__Work to do__: Please pull out every line of the items below that contains the string "Viewport".

┄┄┄┄┄┄┄┄┄┄┄┄┄┄┄┄┄┄┄┄

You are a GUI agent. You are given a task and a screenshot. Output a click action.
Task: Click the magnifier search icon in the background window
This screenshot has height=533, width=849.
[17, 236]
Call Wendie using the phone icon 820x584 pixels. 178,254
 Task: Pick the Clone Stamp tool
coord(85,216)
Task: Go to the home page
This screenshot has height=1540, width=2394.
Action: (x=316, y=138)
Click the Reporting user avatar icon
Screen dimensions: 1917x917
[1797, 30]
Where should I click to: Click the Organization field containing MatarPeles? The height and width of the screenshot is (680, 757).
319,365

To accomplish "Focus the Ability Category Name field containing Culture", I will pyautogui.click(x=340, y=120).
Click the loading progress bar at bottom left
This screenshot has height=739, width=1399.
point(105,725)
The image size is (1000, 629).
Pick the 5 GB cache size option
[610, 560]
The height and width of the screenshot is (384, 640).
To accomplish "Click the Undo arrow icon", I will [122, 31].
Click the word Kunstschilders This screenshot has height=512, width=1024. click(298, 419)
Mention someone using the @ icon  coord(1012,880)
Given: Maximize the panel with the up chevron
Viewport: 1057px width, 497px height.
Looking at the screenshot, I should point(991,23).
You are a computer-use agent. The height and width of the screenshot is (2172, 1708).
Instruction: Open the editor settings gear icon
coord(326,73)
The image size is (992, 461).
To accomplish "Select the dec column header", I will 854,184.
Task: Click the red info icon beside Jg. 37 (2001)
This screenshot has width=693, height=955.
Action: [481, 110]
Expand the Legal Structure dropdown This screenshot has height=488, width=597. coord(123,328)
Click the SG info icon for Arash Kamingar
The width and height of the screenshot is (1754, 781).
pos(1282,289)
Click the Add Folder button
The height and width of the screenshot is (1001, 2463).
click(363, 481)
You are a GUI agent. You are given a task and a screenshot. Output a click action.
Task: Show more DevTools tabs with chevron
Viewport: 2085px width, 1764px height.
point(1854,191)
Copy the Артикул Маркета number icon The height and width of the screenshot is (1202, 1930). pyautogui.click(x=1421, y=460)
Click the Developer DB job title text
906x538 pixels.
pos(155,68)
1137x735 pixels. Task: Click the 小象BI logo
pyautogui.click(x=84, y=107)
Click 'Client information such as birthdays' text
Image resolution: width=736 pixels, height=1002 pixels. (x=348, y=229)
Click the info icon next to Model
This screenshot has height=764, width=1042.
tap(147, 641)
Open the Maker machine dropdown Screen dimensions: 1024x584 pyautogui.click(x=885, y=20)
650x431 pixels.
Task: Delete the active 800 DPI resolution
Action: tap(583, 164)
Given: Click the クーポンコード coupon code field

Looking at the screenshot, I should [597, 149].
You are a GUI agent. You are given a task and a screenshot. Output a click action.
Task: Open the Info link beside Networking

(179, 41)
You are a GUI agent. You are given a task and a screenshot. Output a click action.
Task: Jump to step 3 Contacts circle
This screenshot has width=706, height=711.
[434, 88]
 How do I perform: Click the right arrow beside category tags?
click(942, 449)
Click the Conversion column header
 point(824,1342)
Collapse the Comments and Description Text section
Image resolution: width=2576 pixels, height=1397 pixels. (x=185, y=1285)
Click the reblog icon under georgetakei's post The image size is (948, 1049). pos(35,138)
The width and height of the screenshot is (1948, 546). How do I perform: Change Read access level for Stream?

┄┄┄┄┄┄┄┄┄┄┄┄┄┄┄┄┄┄┄┄

__Full output__:
Viewport: 1057px width, 497px height.
Viewport: 2085px width, 1764px height.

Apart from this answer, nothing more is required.